» **Direction**: Pull out every line of the records that contains the word "Open", with case counting.

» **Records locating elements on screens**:

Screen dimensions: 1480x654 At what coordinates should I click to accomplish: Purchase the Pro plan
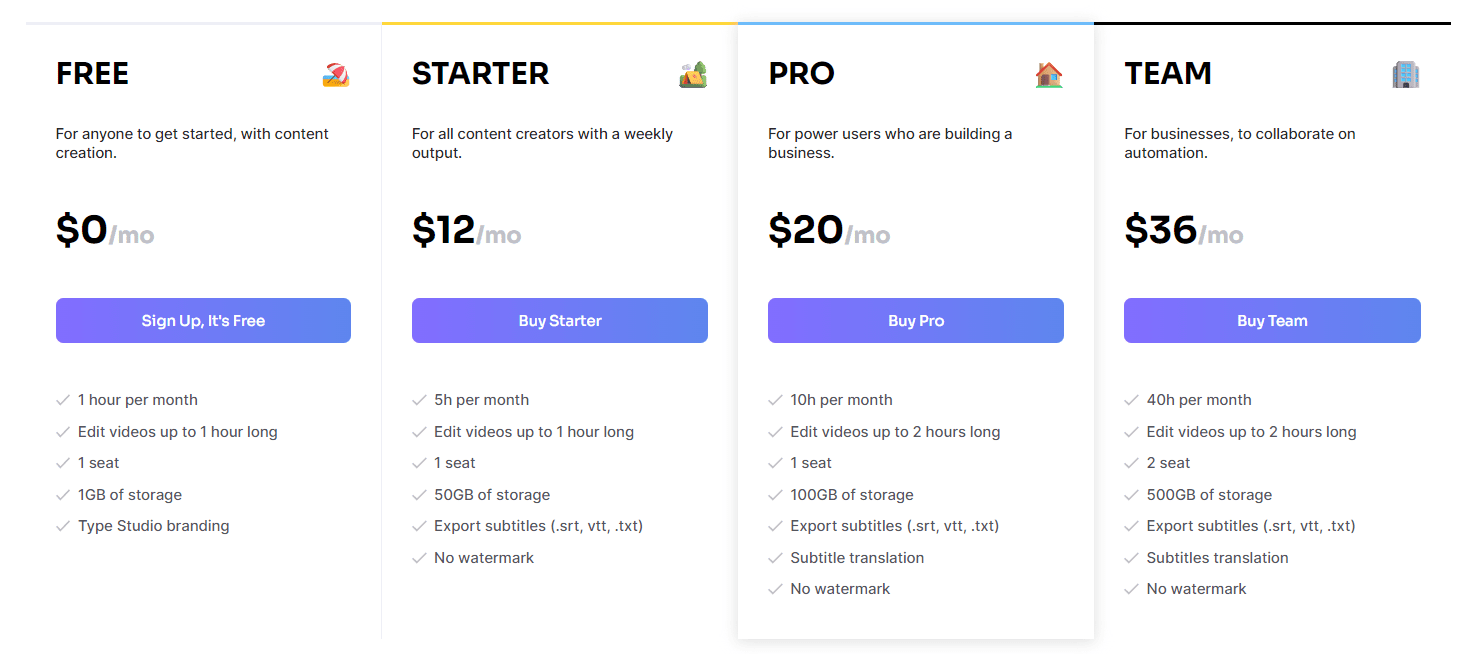916,320

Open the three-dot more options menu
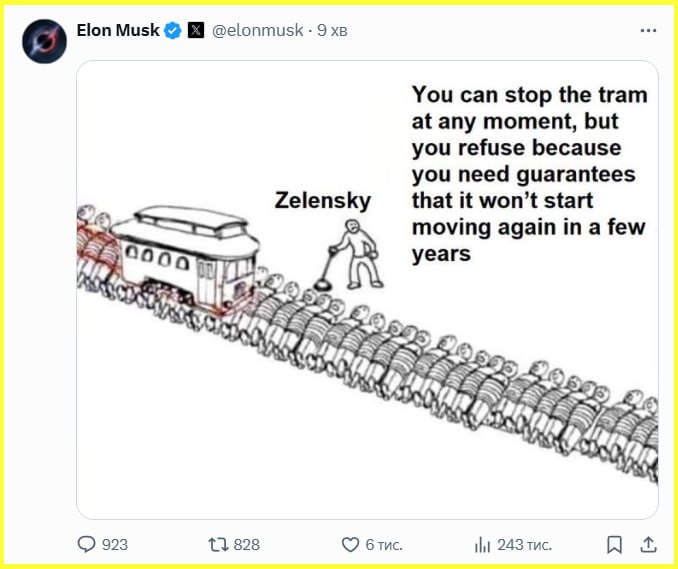point(648,31)
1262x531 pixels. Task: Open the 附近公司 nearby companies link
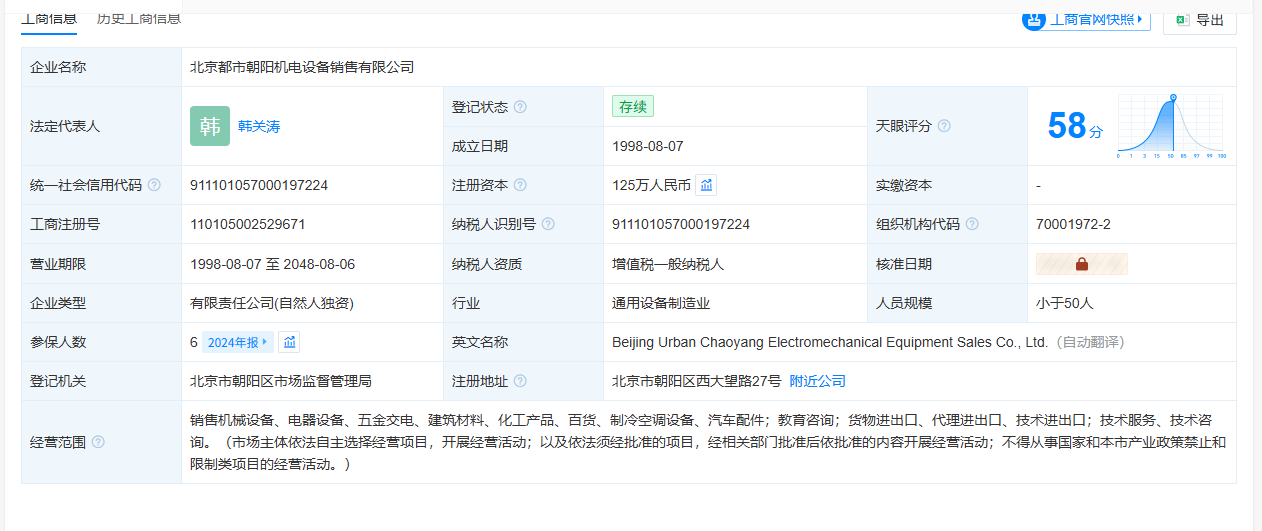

» **Exercise result**:
Open the three-dot more options menu
1262x531 pixels. Task: Open the 附近公司 nearby companies link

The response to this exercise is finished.